The Stasis’ main technique was instilling in its prisoners total tedium and obedience by prohibiting any stimulation, knowledge of the outside world, or the right to a fair trial – forcing them to sit motionless for hours on end was one of the basic forms of mental debilitation. For “reeducation” purposes people like Paul and Richter were subjected to daylong interrogation sessions, a method of simultaneous information gathering and “decomposition of the soul” not unlike Conrad’s manipulative, double-speaking Councilor Mikulin from “Under Western Eyes.” The detached recounting of these terrors is penetrating – sporadically complemented by voiceover reading the prison memoirs of Jurgen Fuchs, “Decomposition” subtly but unforgettably documents the totalitarianism of the East German police state.
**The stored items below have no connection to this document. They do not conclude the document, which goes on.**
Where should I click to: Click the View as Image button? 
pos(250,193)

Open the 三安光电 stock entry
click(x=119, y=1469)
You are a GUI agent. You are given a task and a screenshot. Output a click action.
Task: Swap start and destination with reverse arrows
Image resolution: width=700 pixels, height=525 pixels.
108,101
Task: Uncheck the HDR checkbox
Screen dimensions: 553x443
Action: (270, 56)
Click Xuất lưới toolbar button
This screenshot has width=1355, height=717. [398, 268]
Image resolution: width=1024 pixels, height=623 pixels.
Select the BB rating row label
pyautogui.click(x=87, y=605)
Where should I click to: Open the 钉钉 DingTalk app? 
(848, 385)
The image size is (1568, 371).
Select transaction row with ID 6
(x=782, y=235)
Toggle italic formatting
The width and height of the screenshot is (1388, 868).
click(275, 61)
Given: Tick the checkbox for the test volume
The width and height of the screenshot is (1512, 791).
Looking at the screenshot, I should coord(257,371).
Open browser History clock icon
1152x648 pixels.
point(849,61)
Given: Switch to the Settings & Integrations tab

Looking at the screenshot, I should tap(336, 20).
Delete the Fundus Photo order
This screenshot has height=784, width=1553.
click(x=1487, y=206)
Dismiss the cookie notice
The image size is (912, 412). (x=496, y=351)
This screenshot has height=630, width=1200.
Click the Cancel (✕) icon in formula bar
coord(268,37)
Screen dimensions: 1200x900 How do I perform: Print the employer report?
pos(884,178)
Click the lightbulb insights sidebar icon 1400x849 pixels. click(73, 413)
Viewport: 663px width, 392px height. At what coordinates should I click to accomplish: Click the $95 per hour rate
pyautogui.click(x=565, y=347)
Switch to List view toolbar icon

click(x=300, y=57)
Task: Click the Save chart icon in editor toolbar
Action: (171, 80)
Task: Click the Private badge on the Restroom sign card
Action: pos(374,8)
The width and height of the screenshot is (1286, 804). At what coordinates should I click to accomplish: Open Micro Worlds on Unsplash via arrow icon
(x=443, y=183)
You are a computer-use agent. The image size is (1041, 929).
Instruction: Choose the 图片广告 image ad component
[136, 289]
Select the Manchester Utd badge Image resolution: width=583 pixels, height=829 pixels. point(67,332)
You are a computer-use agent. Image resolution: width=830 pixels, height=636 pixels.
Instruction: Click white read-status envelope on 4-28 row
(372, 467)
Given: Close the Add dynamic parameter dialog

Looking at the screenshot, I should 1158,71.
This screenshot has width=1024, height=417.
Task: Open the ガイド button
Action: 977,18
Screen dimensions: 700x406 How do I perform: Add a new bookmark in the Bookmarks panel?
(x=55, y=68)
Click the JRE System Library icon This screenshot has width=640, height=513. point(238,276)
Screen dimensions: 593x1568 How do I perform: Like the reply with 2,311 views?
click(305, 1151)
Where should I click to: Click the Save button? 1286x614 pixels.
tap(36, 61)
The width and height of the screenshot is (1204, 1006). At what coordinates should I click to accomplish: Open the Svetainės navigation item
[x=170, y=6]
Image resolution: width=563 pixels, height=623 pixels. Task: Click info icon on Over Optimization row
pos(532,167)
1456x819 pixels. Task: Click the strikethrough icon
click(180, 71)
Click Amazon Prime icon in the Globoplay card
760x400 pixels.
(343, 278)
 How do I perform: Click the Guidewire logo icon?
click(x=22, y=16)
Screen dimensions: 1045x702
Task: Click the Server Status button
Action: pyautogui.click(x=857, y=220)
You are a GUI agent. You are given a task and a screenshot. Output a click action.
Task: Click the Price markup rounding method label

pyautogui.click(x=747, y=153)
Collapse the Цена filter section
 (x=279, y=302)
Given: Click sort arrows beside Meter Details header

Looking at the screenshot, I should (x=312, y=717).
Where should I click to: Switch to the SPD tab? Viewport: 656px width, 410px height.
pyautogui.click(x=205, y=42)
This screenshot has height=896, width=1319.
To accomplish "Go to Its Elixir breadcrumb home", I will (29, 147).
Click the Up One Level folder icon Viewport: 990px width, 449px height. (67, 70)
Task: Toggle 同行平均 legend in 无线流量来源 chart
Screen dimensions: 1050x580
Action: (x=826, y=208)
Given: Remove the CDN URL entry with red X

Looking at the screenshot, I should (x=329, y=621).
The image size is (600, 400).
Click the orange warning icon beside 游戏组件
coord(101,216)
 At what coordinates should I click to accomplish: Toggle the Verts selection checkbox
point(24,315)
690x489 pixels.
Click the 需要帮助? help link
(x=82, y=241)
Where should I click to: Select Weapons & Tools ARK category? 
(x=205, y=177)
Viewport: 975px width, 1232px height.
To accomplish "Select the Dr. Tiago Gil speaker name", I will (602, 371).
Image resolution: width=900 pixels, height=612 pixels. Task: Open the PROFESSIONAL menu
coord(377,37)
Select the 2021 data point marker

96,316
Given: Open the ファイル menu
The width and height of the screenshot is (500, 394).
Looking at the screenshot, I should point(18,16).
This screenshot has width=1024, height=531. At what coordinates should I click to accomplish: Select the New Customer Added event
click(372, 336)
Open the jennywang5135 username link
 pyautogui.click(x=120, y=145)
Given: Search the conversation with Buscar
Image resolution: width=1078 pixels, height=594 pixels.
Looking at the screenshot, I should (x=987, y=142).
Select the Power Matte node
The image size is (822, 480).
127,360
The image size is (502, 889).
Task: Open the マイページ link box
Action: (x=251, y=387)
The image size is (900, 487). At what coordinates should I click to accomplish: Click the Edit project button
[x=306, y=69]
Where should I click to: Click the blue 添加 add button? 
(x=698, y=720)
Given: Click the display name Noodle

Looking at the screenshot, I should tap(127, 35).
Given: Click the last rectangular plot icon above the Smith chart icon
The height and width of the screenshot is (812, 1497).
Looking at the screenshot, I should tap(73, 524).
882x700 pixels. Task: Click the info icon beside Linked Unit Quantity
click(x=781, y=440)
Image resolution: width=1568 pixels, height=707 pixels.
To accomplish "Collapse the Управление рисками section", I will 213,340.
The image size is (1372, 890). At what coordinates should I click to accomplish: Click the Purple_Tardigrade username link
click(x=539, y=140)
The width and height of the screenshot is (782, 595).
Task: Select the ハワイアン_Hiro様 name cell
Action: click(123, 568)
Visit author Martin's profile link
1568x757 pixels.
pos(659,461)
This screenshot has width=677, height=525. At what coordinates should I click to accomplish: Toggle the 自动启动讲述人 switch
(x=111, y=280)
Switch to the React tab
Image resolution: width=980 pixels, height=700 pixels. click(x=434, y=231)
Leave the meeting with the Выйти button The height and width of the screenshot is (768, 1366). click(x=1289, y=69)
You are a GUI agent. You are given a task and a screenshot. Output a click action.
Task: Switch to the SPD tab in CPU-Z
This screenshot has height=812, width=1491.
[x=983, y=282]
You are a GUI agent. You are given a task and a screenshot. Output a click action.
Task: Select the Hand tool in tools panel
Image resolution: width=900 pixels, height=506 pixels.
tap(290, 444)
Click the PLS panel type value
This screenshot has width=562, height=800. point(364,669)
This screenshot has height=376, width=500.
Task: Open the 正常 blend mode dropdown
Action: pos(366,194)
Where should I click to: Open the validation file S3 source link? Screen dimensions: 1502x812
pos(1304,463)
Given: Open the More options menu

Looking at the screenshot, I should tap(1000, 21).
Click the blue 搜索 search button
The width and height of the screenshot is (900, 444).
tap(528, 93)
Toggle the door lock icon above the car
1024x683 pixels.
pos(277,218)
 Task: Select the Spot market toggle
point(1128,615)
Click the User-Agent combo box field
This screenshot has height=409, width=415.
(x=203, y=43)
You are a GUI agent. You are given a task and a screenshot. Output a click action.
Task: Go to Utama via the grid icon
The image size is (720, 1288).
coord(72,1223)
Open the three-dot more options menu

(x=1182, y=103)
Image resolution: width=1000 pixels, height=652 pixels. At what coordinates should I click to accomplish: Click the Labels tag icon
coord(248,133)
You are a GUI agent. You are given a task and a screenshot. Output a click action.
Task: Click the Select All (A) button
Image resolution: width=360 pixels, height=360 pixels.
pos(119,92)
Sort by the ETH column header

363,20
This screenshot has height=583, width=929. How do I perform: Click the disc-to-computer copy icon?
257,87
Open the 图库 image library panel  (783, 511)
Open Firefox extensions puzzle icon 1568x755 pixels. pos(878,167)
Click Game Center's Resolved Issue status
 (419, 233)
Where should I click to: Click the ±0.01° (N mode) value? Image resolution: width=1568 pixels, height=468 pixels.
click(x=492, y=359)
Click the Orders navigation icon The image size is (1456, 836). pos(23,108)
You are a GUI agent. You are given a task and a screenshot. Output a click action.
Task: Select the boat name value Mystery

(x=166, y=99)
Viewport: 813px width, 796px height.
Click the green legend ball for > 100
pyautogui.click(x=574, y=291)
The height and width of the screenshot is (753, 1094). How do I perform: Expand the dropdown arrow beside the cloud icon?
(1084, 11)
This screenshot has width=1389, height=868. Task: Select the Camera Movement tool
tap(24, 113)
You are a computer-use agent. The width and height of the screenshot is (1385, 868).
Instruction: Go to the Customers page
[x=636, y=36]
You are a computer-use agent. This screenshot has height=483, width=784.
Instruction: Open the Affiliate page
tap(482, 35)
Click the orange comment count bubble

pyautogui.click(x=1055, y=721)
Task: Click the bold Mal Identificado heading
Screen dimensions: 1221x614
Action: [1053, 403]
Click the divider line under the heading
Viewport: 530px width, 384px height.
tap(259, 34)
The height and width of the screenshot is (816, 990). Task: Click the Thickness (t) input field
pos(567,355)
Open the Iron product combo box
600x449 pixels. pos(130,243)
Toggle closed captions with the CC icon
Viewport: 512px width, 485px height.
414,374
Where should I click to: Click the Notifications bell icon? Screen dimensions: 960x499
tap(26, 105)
By returning to the scene of the crime, “Decomposition” recalls 2003’s “S21: The Khmer Rouge Killing Machine,” in which two survivors of the Cambodian genocide revisit the camp where they narrowly escaped death. The difference between the films is conceptual and strategic: in “S21” the survivors confront their former captors who must somehow explain their horrific practices, even if no explanation can ever be satisfactory; but in “Decomposition” only the victims inhabit the eerily empty Berlin-Hohenschonhausen, currently serving, like S21, as a memorial. Their tormentors noticeably absent (many still refuse to acknowledge their participation in the Stasi, although investigations into their ranks and activities have been ongoing since the fall of the Berlin Wall), Paul and Richter engage in no dramatic human-to-human encounters weighted with the horror of the past but instead act as scarred tour guides; the filmmakers’ camera often works as an independent surveyor struggling to impart the dehumanizing effects of a haunted environment, scanning chamber walls and doorways with meticulous pans and tracking shots.
“Decomposition”‘s approach is thus clinically architectural as compared to a more standard documentary like “S21,” but not a degree less human for that. Going over the vestiges of the cruelest and most extreme authoritarianism, Toussaint and Iannetta create a vivid, harrowing testimony from a bare minimum of visual evidence. When “Decomposition” ends with shots of the trees and sky withheld from Paul and Richter, and those like them, for so many years, it painfully depicts an intensely muted celebration of freedom after a seeming lifetime of confinement.